Responding to atheists’ evidence, Jacques Rousseau, a South African humanist and chairperson of the Free Society Institute, called it a “fabrication, or at least a fantasy, that [Mandela] was an atheist at all.” Mandela’s longtime friend Bishop Don Dabula unequivocally stated that Mandela “was a deeply religious man; he believed sincerely in the existence of the Almighty.” Michael Trimmer, in Christianity Today, went one better, writing that Mandela’s Christian faith is now “universally accepted,” a conclusion he based on words Mandela uttered when he attended church services during his presidency. Much more cautiously, Emily Murdoch, in World Religion News, wrote that because Mandela was very quiet about his religious beliefs, “History is still unsure of what Nelson Mandela’s exact beliefs were regarding god and religion.”
Amid the debate are those who have wondered if Mandela’s faith really matters. They have argued that a good man is a good man, no matter what his faith. What matters was his leadership in overturning apartheid in South Africa. And why bother to debate an issue Mandela himself refused to address? These writers, I would argue, are missing an important point, and in addition to examining the evidence on both sides of the debate, I will show that Mandela’s faith—which I will call “Ubuntu atheism”—does matter because it offers important lessons for leaders today.
Theists’ ‘Evidence’
In The Spiritual Mandela: Faith and Religion in the Life of Nelson Mandela (2018), South African journalist Dennis Cruywagen admited that after his release from prison in the 1990s, Mandela stated in an interview that “No, I am not particularly religious or spiritual. Let’s say I am interested in all attempts to discover the meaning and purpose of life. Religion is an important part of that exercise.” But Cruywagen then presented evidence “from many people who can testify to having witnessed his spiritual side.” They include Methodist prison chaplain Dudley Moore and Anglican priest Harry Wiggett who said that Mandela took communion regularly in prison, while Methodist president John Scholz told Cruywagen that Mandela not only accepted communion in his presence but encouraged the prison chaplain to do the same. In 1990, Mandela also took communion at a Catholic church, a controversial act that Rome questioned.
But while Cruywagen offers all these examples as evidence of Mandela’s “religiosity,” he completely ignores Mandela’s motives not only for taking communion but also for writing (in his autobiography) that while he was in prison, “I never missed a service and often read the scripture lessons. Come to think of it, I was quite religious.” In fact, Cruywagen—who rarely quotes Mandela himself—seems oblivious to what Mandela means when he uses the term religious and why he often called himself “a Christian.” Mandela subscribed to the missionaries’ axiom that “to be Christian was to be civilized, and to be civilized was to be Christian.” But to him there was a huge difference between being “religious” or “Christian” and believing in the supernatural.
Cruywagn’s other evidence is equally problematic. He interviewed a professor who told him that when Mandela was asked about his belief in Jesus Christ, Mandela answered that “a person’s relationship with God is personal and private, but a belief in Jesus is accepted by all of us.” Mandela typically distinguished between “God” (a word he rarely used) and “Jesus,” a biblical figure whose revolutionary spirit he admired. In fact, he justified using violence against the apartheid regime by recounting the biblical story of Christ’s throwing money changers out of the temple. Cruywagen unwittingly concedes this point when he quotes Peter Storey, who helped elect members of South Africa’s truth commission. Storey told Cruywagen that Mandela “was never a formal believer in sense of all the doctrinal jots and titles, but the spirit of Jesus and his welcoming spirit, I think, were profoundly central to his own character.”

**Given data**:
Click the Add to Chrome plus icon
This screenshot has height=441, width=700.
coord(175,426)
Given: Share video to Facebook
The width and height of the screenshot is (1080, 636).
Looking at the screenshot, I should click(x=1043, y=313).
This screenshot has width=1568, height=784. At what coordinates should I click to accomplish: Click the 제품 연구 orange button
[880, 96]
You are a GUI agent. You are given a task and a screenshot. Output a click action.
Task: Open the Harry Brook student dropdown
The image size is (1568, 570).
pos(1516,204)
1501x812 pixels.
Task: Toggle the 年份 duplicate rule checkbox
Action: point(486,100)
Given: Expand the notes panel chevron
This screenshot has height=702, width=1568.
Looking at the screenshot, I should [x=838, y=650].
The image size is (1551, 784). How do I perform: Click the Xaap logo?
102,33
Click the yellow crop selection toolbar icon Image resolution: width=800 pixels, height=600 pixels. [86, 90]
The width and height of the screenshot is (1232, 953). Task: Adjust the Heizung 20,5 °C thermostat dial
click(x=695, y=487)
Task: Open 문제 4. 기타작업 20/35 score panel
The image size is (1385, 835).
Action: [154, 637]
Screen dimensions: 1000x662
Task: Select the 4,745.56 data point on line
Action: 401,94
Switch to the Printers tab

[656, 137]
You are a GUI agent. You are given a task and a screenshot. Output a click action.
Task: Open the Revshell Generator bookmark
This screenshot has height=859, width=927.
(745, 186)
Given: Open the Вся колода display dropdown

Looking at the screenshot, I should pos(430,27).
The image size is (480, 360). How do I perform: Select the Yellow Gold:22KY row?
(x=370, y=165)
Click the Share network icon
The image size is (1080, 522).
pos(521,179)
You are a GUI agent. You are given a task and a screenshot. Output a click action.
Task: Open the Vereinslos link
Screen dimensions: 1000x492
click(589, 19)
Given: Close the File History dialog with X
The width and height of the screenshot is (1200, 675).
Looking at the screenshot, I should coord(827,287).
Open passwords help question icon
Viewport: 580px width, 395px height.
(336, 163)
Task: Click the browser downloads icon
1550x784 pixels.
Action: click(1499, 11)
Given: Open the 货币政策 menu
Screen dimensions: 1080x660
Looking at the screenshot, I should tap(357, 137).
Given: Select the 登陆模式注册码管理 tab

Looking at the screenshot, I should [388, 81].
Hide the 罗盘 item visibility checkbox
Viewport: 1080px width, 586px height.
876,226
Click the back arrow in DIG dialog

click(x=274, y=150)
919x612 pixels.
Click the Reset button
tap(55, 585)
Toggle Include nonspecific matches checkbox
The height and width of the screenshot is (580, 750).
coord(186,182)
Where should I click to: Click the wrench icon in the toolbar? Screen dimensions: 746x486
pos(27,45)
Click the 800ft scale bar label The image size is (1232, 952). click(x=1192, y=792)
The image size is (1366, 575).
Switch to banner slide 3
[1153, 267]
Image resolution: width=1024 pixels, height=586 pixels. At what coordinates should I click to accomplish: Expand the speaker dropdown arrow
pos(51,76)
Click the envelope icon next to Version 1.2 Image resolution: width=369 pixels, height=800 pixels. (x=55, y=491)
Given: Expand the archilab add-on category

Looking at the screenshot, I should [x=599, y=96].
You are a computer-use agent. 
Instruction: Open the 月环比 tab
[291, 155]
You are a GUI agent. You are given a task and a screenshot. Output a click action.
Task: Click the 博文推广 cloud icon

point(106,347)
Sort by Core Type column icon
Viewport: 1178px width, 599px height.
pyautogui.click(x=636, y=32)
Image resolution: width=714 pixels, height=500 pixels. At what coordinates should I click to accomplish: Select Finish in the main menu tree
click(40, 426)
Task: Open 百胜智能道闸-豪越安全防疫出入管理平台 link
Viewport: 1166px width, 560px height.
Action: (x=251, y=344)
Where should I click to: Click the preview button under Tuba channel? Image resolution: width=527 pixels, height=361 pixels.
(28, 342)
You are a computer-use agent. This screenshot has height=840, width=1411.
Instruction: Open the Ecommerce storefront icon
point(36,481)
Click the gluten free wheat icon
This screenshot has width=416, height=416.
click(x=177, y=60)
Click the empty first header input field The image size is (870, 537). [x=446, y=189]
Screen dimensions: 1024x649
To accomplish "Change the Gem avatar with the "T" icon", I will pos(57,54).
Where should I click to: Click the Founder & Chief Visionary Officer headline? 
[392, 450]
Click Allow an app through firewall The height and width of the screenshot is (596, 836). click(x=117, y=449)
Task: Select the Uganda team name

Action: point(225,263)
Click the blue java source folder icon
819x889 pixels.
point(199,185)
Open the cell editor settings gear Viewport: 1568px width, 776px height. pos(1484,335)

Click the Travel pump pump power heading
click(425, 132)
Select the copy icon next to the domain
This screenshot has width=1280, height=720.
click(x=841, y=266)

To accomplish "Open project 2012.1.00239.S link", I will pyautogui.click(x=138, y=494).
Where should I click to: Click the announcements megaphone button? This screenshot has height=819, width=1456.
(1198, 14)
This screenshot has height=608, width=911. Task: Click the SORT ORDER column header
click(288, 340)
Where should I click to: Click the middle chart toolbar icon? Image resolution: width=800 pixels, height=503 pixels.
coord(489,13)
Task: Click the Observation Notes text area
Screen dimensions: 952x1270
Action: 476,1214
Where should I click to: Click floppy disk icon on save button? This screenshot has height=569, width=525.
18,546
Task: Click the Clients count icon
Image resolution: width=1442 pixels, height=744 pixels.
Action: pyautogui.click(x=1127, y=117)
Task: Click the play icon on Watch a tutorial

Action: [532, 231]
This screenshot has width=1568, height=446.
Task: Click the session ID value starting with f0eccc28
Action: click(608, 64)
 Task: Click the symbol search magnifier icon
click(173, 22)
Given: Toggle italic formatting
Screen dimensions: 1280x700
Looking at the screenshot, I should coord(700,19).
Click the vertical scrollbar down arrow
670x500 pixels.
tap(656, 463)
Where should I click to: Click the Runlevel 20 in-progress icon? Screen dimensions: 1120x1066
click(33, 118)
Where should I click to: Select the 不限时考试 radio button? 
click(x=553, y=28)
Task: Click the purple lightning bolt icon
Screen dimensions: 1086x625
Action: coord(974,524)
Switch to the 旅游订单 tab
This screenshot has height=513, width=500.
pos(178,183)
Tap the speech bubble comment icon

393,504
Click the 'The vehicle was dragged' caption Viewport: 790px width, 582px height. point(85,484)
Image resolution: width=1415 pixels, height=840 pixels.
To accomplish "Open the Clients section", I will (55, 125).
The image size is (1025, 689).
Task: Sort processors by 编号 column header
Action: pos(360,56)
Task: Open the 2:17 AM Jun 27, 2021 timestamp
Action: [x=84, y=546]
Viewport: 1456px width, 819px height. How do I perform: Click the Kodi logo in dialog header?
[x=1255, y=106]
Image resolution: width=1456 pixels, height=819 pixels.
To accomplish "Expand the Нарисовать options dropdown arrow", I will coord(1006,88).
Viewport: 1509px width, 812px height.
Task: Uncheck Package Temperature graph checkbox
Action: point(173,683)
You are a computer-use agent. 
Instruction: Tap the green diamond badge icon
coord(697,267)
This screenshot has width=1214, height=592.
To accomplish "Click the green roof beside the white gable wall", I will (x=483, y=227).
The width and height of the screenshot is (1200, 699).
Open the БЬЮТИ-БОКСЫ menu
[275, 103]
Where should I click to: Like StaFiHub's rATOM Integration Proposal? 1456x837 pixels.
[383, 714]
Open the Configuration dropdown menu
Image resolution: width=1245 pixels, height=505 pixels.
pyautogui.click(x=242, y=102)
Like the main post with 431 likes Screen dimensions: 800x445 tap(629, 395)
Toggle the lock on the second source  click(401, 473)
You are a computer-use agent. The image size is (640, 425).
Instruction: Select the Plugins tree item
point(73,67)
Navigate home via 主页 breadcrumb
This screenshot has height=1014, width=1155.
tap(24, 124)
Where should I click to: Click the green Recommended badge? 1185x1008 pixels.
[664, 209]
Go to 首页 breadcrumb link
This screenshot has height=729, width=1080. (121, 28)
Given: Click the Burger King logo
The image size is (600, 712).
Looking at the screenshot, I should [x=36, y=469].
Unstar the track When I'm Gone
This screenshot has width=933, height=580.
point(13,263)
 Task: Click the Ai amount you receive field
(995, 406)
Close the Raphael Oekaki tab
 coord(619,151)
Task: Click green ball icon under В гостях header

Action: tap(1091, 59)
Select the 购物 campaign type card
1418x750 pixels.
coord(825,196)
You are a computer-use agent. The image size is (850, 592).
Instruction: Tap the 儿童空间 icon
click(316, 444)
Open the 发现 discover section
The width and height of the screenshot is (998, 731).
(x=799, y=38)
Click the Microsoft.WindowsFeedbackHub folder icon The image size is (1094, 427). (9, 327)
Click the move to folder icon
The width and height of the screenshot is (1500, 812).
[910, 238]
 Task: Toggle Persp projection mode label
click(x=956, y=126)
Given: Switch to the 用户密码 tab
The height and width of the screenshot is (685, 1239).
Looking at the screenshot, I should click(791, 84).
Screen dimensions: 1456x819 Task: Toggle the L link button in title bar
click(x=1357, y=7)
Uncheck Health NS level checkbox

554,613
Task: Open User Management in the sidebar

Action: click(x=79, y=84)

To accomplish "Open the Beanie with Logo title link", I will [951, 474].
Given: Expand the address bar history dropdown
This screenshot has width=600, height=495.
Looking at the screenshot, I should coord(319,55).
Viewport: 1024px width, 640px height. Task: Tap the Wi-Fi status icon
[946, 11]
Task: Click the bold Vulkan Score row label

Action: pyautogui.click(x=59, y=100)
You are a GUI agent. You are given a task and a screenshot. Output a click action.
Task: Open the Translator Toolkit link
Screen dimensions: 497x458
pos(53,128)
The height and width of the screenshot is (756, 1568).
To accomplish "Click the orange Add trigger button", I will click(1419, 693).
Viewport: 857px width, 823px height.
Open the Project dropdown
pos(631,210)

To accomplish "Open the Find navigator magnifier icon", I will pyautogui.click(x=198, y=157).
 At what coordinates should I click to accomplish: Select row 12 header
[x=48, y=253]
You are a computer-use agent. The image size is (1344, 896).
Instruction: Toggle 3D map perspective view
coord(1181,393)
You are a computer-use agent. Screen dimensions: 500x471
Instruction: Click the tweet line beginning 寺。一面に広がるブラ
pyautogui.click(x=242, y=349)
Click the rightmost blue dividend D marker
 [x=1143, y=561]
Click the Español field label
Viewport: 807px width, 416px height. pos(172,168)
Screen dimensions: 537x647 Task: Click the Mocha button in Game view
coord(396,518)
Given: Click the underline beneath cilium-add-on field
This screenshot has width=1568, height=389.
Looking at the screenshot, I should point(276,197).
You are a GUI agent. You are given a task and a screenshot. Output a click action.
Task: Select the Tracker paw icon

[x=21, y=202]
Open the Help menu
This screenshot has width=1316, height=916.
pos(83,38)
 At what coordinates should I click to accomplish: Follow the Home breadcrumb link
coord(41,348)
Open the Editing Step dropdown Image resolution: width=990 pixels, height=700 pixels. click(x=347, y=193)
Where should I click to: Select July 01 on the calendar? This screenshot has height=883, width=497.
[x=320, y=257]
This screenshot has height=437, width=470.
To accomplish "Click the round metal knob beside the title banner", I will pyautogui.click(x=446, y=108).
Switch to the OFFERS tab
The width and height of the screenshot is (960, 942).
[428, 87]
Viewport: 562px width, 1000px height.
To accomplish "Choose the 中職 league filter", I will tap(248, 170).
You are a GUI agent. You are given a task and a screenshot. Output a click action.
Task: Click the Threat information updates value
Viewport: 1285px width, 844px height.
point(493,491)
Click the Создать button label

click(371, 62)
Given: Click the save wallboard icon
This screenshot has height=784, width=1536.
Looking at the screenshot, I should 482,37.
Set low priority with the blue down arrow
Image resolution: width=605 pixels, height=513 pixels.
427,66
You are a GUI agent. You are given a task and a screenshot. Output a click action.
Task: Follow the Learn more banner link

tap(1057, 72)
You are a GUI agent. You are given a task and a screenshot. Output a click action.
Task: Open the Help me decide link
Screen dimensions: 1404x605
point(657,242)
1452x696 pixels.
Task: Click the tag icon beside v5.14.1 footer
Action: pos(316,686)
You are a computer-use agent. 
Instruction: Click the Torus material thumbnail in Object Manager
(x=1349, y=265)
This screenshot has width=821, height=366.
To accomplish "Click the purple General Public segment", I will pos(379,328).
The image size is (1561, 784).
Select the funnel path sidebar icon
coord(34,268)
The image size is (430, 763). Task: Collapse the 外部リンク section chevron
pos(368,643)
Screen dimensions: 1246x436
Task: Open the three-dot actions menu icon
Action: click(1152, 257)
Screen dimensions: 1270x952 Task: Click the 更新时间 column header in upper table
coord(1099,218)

**Prompt 1**:
Answer these questions from the passage on Mandela's faith, one line each:
(a) Which institute does Jacques Rousseau chair?
(b) What name does the writer give to Mandela's faith?
(c) In what year did Mandela take communion at a Catholic church?
**Prompt 2**: Rewrite the paragraph of the passage on Mandela's faith that begins "Amid the debate are those" as a short bulleted list that keeps its main points.
**Prompt 3**: List every person in the passage on Mandela's faith who is identified by a church title or office, with that title or office.

**Complete output 1**:
(a) The Free Society Institute.
(b) "Ubuntu atheism."
(c) 1990.

**Complete output 2**:
- Some people have asked whether Mandela's faith matters at all.
- They argue that a good man is good regardless of his faith, and that what counts is his leadership in ending apartheid in South Africa.
- They also ask why anyone should debate an issue Mandela himself would not address.
- The writer holds that they miss an important point and plans to examine the evidence on both sides.
- The writer will argue that Mandela's faith, called "Ubuntu atheism," matters because it offers lessons for today's leaders.

**Complete output 3**:
- Don Dabula: Bishop
- Dudley Moore: Methodist prison chaplain
- Harry Wiggett: Anglican priest
- John Scholz: Methodist president